The US and other allies have spent months building Ukraine a “mountain of steel” of weaponry and training Ukrainian forces in combined arms techniques to help Kyiv pierce formidable Russian defences during its counter-offensive.
Asked whether the counter-offensive was a failure, at least so far, General Mark Milley, chair of the Joint Chiefs of Staff said: “It is far from a failure. I think that it’s way too early to make that kind of call.
“I think there’s a lot of fighting left to go and I’ll stay with what we said before: This is going to be long. It’s going be hard. It’s going to be bloody,” Milley told reporters.
Since Ukraine began its counter-offensive last month, Kyiv has recaptured some villages in the south and territory around the ruined city of Bakhmut in the east, but has yet to attempt a major breakthrough across heavily defended Russian lines.
Kyiv says it is deliberately advancing slowly to avoid high casualties on fortified defensive lines strewn with landmines, and is focused for now on degrading Russia’s logistics and command.
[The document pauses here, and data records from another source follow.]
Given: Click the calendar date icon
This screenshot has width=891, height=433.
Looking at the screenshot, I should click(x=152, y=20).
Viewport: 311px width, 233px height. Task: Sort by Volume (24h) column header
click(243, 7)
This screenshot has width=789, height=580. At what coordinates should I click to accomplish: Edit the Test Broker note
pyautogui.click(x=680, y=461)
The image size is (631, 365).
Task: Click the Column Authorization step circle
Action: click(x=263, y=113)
Moscow says the Ukrainian counter-offensive has failed.
Six weeks since Ukraine launched a counter-offensive in the east and south, Russia is mounting a ground offensive of its own in the northeast.
Russia also spent months digging into defensive positions, surrounding them with landmines and building heavily armed fortifications that have made Ukrainian advances in the east and south slow and bloody.
Milley said various war games had predicted certain levels of Ukrainian advances, but conflict on paper was different from the reality of facing complex minefields, barbed wire and Russian trenches.
“Real war is unpredictable. It’s filled with fear, fog and friction,” Milley said
Russia’s defence ministry said its forces had advanced 2km in the vicinity of Kupiansk, a frontline railway hub recaptured by Ukraine in an offensive last year. Kyiv acknowledged a “complicated” situation in the area. Reuters could not independently verify the situation.